Give the records in the stretch from the line containing "Given: Click the smiley icon in address bar" through the line containing "Looking at the" as a two-column CSV with the headers request and answer. Use one row per record, with each field in double quotes and line breaks turned into spaces, and leave out the pictures.

§ DATA SUPPLIED
────
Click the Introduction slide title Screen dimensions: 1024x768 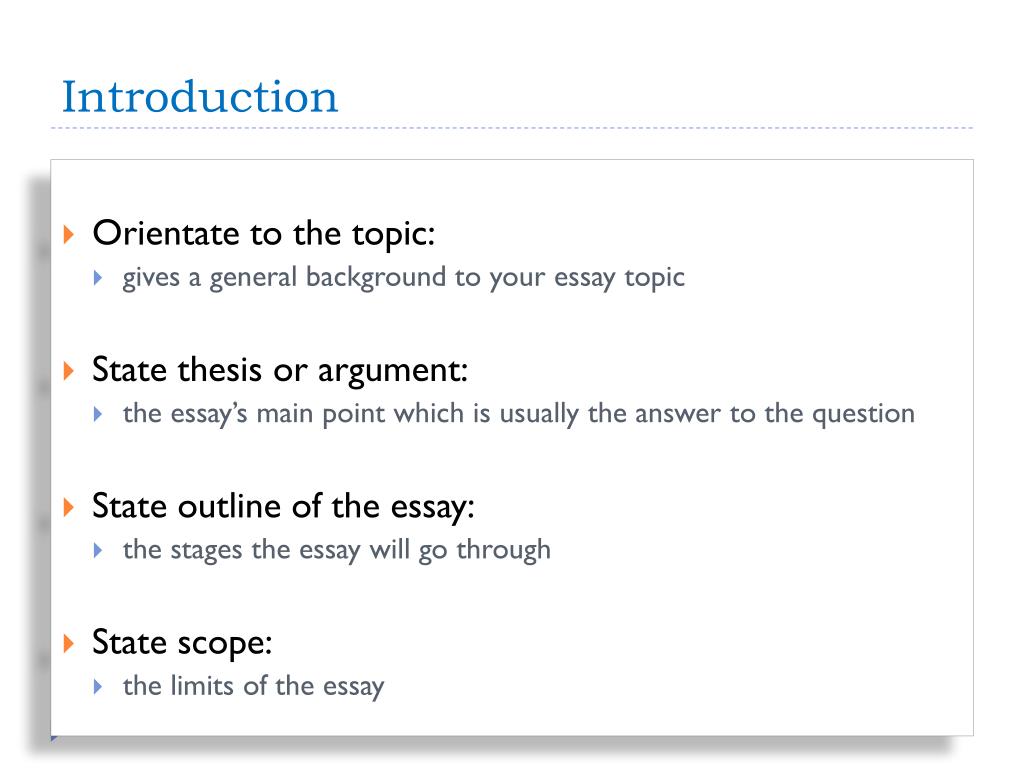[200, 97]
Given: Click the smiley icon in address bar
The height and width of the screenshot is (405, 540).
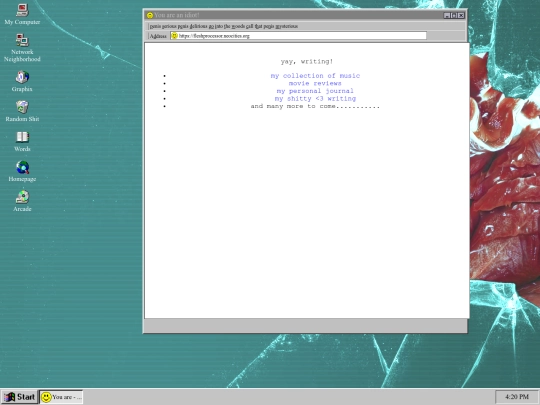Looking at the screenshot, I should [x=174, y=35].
────
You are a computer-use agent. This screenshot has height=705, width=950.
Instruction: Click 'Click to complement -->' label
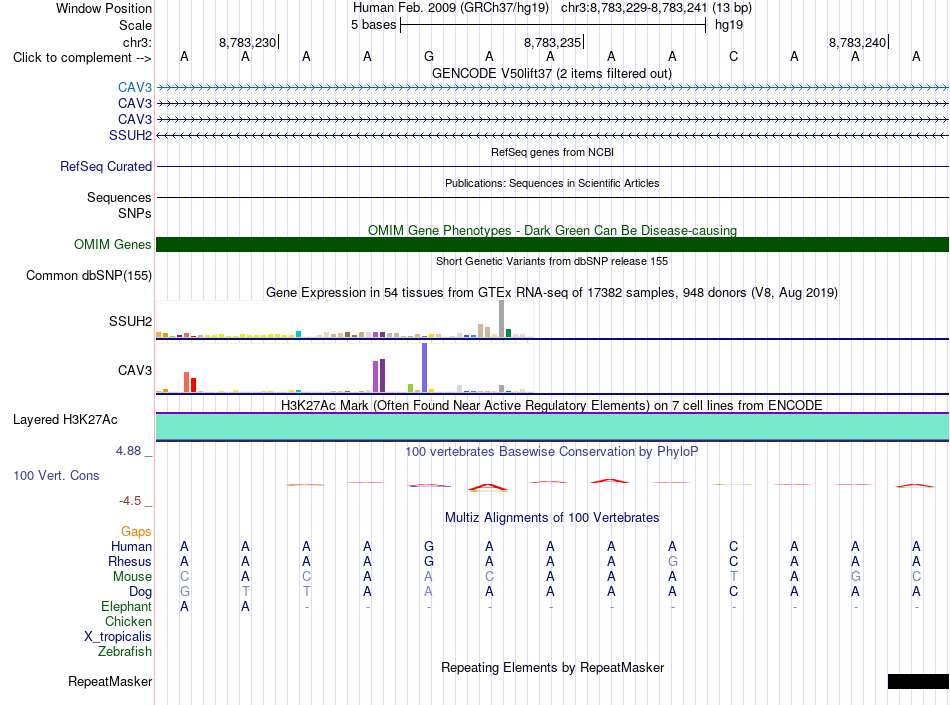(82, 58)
────
§ SOLVED PROBLEM
request,answer
"Given: Click the smiley icon in address bar The height and width of the screenshot is (405, 540).","Looking at the screenshot, I should [x=174, y=35]."